Hana fırfırlı eteği ve üzerine geçirdiği ancak kesinlikle ona yakışmayan genin kıyafeti ile oldukça küçük adımlar atarak gelmeye başlıyor buluşma noktasına. Bu mesafeden bile Hana'nın adımlarındaki tedirginliği net bir şekilde görebiliyorsun. Başı biraz öne eğik bir şekilde yürürken, bakışları da ileriye değil, adımlarına odaklanmış gibi duruyor. Bunun basit bir güvensizlik belirtisi olduğunu sezmen de zor olmuyor elbette. Küçük adımlar ile saatlerce sürecek bir yolculuğun esiri olmuş gibi ilerlerken, hemen arkasında ikincisi öğrencini de görüyorsun.

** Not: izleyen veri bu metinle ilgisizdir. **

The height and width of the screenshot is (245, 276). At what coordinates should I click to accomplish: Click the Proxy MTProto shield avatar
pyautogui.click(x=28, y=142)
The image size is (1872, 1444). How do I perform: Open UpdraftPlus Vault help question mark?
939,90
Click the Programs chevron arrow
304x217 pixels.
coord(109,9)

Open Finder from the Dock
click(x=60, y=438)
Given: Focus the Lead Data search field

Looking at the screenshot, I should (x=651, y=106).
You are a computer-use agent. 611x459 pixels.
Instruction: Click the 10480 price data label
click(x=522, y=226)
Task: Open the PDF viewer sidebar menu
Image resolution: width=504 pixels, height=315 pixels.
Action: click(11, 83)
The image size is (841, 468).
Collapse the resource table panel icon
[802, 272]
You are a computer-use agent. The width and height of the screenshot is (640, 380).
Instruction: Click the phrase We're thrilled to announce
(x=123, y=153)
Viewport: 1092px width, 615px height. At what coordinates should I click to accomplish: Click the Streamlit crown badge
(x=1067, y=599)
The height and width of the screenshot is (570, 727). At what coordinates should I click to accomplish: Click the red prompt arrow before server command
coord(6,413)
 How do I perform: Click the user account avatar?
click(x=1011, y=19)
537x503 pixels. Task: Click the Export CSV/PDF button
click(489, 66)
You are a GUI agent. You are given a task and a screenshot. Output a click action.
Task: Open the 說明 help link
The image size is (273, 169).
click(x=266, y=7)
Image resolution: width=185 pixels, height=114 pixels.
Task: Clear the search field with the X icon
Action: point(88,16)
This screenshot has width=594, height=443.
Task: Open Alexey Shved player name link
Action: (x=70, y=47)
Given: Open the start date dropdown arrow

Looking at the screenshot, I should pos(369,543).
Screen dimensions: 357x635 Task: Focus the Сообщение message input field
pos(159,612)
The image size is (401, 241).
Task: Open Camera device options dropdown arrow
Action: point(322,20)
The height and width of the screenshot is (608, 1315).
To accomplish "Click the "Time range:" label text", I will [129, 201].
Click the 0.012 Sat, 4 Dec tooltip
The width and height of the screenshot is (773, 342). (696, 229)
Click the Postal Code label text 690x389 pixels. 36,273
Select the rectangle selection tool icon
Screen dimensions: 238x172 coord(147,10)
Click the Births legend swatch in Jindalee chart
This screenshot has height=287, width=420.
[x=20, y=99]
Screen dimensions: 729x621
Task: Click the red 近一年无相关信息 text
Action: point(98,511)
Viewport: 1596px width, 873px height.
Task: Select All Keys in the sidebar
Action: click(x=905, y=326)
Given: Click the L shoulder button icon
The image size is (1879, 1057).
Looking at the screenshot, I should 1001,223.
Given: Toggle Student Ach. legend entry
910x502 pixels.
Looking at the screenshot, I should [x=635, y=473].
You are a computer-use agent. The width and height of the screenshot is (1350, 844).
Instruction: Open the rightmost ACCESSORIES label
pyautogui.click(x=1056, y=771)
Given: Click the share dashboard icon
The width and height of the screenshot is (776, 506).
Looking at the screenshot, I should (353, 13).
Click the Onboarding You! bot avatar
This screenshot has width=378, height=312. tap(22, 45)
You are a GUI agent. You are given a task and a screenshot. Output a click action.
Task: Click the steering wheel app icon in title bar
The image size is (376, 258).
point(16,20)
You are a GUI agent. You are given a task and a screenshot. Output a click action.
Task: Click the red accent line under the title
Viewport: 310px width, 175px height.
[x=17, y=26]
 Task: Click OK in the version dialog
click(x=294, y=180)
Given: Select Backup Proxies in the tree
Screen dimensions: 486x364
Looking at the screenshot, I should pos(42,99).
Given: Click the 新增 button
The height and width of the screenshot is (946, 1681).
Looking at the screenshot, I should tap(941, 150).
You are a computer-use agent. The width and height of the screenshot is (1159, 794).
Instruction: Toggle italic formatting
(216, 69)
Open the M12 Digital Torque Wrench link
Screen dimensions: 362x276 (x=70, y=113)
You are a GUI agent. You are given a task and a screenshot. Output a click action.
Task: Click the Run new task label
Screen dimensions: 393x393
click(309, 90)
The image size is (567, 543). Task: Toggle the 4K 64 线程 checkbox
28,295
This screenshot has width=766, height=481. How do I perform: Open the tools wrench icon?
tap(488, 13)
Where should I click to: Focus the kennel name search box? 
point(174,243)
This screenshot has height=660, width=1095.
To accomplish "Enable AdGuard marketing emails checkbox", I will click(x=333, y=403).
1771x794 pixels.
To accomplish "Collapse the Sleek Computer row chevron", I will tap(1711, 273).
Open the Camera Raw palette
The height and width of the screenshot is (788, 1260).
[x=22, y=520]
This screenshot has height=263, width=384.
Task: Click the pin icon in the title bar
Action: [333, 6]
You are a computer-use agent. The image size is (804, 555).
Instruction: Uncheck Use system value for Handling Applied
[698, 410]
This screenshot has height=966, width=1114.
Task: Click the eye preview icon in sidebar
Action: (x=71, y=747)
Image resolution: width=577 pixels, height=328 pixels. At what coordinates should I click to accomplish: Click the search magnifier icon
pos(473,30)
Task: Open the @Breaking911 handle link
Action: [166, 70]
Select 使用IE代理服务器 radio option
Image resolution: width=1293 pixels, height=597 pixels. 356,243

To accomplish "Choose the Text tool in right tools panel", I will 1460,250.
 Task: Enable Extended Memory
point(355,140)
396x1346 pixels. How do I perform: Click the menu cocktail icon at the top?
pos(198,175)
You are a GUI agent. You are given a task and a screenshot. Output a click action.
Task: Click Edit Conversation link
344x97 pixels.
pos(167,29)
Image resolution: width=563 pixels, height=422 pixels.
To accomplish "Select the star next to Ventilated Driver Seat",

Hana'nın aksine hızlı adımlarla gelmekte olan Kentaro, Hana'nın hemen yanına geldiğinde adımlarını ona uyduruyor. Hana ile konuşmaya başlıyor, ancak bu noktadan neler söylediğini anlayamıyorsun. Kentaro'nun yüzünde bir gülümseme oluşurken, Hana da ellerini eteğinin hizasında buluşturarak yürümeye devam ediyor. Kentaro az önceki hızını tamamen bırakıp Hana'nın hızında ilerlemeye başlarken de konuşmaya devam ettiğini görüyorsun. Hana ise tüm konuşmalara sadece utangaç bir gülümseme ile karşılık veriyor gibi duruyor.

Re: [Kusa] Takım Haze

MesajGönderilme zamanı: 03 Şub 2015, 15:26
gönderen Kyogi Haze
Düşüp giden ilk ter damlasından sonra bakışları sinirli bir hal aldı.Elinin tersiyle alnını silerek bir turu daha tamamladı çatıda.Büyütülecek birşey yok.İlk kez böyle birşeyi tecrübe edinecekti.Zihninde tuttuğu nöbetleri taradı,çıktığı görevleri,Kusa sınırlarından ayrılışını.Hepsinin ilkinde heyecanlandığını,gerildiğini hatırlıyordu.Hiç birinde çuvallamamıştı.Duygularına yenik düşüp etkisiz kaldığı anlar olmuştu elbet ama başarısızlık denebilecek birşey yaşamamıştı.Bu kendisine biraz güven veriyordu.Takım kaptanlığının geçmişte üstlendiği görevlerden tek farkı,kuracağı cümlelerin bile kendisi dışında insanları etkileyecek oluşuydu.Onu korkutan yükün kaynağı tam olarak buydu.Genç shinobilerin tüm geleceği onun elinde değildi elbette.Tam olarak tanımlayamadığı birşey istiyordu Haze.Onların geçmişinde iyi bir noktada bulunmak,sadece iyi yönde itici bir kuvvet olmak.Haze akademiden mezun olduğundan beri bu konuda oldukça şanslı olaylar geçirmişti.Uyumlu bir takımla çalışmış,ardından Undei gibi bir rol modelden akıl alma fırsatı yakalamıştı.Aynı şansı gelecek iki genine sunmak onun için büyük anlam ifade ediyordu.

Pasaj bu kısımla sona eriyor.